An embodiment of the present disclosure provides a universal serial bus (USB) power delivery device, comprising a bit detector, a start of packet (SOP) cycle counter, a reset detector, and a flag generator. The bit detector is configured to receive and detect an input data signal, and is configured to enable a preamble confirmation signal in response to a preamble byte in the input data signal. The SOP cycle counter is configured to start counting and enable an SOP enable signal in response to the preamble confirmation signal being disabled. The reset detector is configured to receive and determine whether the input data signal includes codes related to a hard reset, to output an invalid hard reset signal and a K code confirmation signal. The flag generator is configured to receive the SOP enable signal, the invalid hard reset signal, the K code confirmation signal, and a reset enable signal, to output an invalid hard reset flag to an event recorder.

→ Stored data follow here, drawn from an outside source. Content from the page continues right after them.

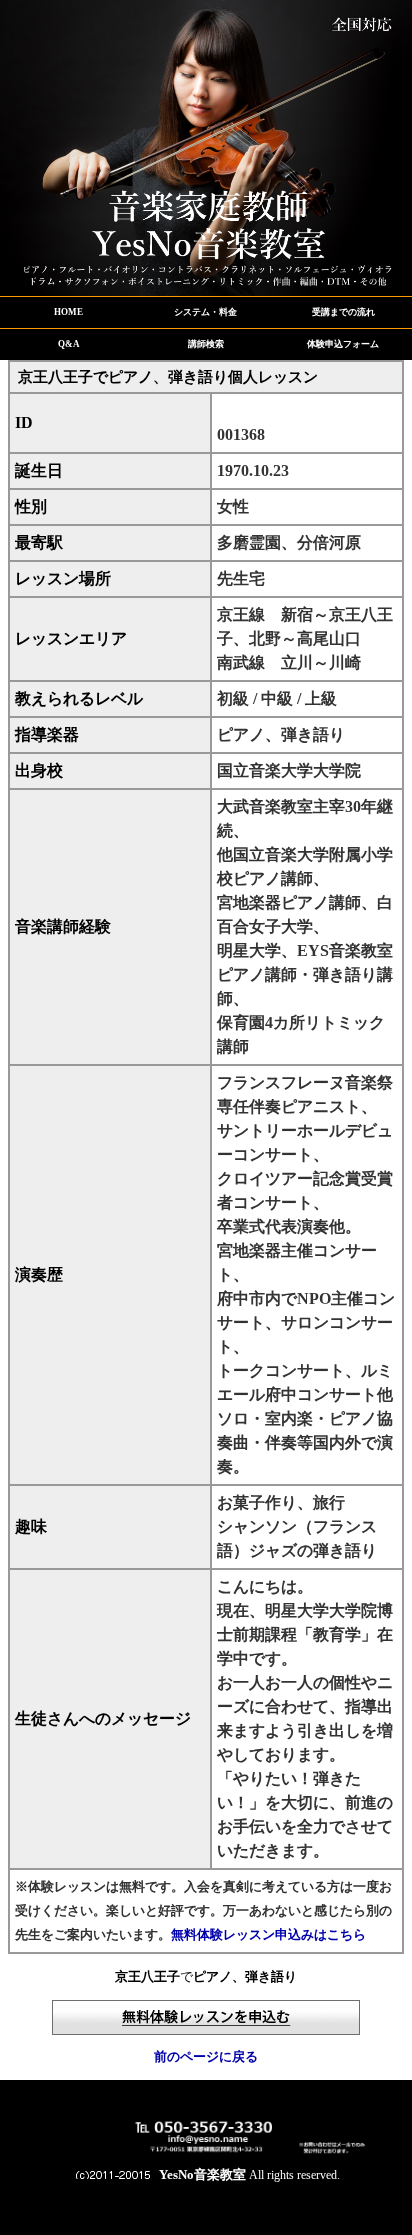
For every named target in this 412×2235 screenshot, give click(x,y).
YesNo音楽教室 (202, 2174)
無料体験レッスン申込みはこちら (268, 1934)
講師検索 (206, 344)
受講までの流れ (343, 312)
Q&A (69, 344)
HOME (68, 312)
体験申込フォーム (343, 344)
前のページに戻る (206, 2056)
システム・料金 (205, 312)
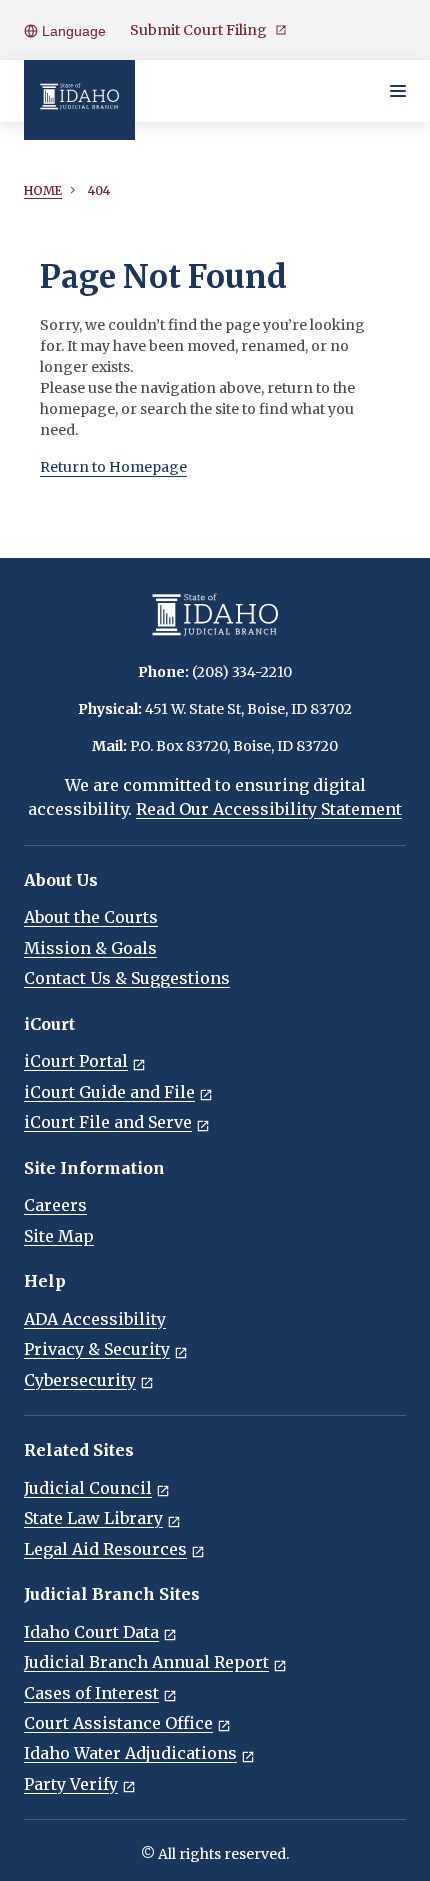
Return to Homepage (113, 467)
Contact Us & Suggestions (127, 978)
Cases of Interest (91, 1693)
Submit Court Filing (198, 30)
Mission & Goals (90, 948)
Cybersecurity (80, 1380)
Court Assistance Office (118, 1723)
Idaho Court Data (91, 1632)
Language (72, 31)
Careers (55, 1205)
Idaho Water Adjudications (130, 1753)
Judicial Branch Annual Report (146, 1662)
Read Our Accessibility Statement (269, 809)
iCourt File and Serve (108, 1122)
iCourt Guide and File (109, 1092)
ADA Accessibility (95, 1319)
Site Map (59, 1236)
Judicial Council (88, 1488)
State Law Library (93, 1518)
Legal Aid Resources (105, 1549)
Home (43, 190)
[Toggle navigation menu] (398, 91)
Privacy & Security (97, 1349)
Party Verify (71, 1784)
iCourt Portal (76, 1061)
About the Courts (91, 917)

According to an embodiment of the present disclosure, in response to the invalid hard reset signal being disabled, the flag generator disables the invalid hard reset flag, and the disabled invalid hard reset flag indicates a hard reset event does not exist. In response to the preamble confirmation signal being enabled, or in response to the SOP cycle counter counting to a value greater than a preset value, the SOP cycle counter disables the SOP enable signal.

An embodiment of the present disclosure provides a method for detecting an invalid hard reset, comprising disabling a preamble confirmation signal in response to an input data signal without a preamble byte. The method further comprises starting to count using a start of packet (SOP) cycle counter and outputting an SOP enable signal in response to the preamble confirmation signal being disabled. The method further comprises generating a K code confirmation signal and an invalid hard reset signal in response to the preamble confirmation signal and the SOP enable signal. The method further comprises outputting an invalid hard reset flag to an event recorder in response to the SOP enable signal, the K code confirmation signal, the invalid hard reset signal, and a reset enable signal.

According to an embodiment of the present disclosure, the SOP enable signal is disabled in response to the SOP cycle counter reaching a value that is greater than a preset value, or in response to the preamble confirmation signal being enabled. The invalid hard reset flag is enabled in response to the invalid hard reset signal and the SOP enable signal being enabled.

BRIEF DESCRIPTION OF THE DRAWINGS

The present disclosure can be more fully understood by reading the subsequent detailed description and examples with references made to the accompanying drawings, wherein:

FIG. 1 is a schematic diagram of a packet specification according to an embodiment of the present disclosure.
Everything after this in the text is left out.